Set down exactly the lines from the one containing "1000x583 pixels." through the last line of the data below, and no others.

== Records to use ==

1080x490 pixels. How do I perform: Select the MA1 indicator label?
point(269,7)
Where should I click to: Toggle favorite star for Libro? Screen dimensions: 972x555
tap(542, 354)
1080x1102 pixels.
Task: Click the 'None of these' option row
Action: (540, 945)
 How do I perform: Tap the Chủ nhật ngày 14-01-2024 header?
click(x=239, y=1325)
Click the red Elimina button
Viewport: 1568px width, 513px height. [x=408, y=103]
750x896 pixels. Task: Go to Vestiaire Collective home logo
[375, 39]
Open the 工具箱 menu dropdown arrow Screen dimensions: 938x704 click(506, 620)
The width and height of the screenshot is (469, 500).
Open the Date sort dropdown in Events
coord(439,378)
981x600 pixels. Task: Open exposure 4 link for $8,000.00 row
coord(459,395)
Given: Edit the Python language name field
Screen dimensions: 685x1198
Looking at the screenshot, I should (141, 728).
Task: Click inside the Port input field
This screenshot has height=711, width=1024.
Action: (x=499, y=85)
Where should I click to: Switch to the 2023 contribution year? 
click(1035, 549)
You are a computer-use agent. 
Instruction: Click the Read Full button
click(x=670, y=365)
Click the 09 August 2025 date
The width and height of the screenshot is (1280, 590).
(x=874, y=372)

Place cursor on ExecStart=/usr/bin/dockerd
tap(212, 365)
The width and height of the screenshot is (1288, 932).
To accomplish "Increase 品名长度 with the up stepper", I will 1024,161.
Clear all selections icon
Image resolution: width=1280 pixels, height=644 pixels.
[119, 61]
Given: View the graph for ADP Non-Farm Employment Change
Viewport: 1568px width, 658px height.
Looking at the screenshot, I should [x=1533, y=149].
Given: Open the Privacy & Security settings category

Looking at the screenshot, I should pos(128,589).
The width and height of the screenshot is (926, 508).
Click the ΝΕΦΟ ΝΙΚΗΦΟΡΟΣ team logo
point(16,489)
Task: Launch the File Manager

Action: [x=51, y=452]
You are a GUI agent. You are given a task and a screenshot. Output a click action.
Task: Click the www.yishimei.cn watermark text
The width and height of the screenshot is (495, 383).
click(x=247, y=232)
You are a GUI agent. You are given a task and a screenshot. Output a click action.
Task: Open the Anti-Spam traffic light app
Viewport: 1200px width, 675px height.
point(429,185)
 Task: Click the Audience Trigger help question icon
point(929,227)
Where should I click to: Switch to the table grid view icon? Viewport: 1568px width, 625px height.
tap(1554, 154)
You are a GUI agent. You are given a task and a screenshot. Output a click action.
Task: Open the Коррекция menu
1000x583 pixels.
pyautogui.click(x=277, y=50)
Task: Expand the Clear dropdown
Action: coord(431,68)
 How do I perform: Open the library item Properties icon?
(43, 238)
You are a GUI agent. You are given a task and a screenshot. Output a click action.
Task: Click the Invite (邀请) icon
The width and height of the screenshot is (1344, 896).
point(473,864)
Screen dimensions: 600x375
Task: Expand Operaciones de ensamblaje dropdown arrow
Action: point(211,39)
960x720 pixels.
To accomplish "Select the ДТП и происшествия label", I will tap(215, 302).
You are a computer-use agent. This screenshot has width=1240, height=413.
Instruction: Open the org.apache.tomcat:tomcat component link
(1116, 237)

===

Solution
1000x583 pixels.
pyautogui.click(x=277, y=50)
Task: Expand the Clear dropdown
Action: coord(431,68)
 How do I perform: Open the library item Properties icon?
(43, 238)
You are a GUI agent. You are given a task and a screenshot. Output a click action.
Task: Click the Invite (邀请) icon
The width and height of the screenshot is (1344, 896).
point(473,864)
Screen dimensions: 600x375
Task: Expand Operaciones de ensamblaje dropdown arrow
Action: point(211,39)
960x720 pixels.
To accomplish "Select the ДТП и происшествия label", I will tap(215, 302).
You are a computer-use agent. This screenshot has width=1240, height=413.
Instruction: Open the org.apache.tomcat:tomcat component link
(1116, 237)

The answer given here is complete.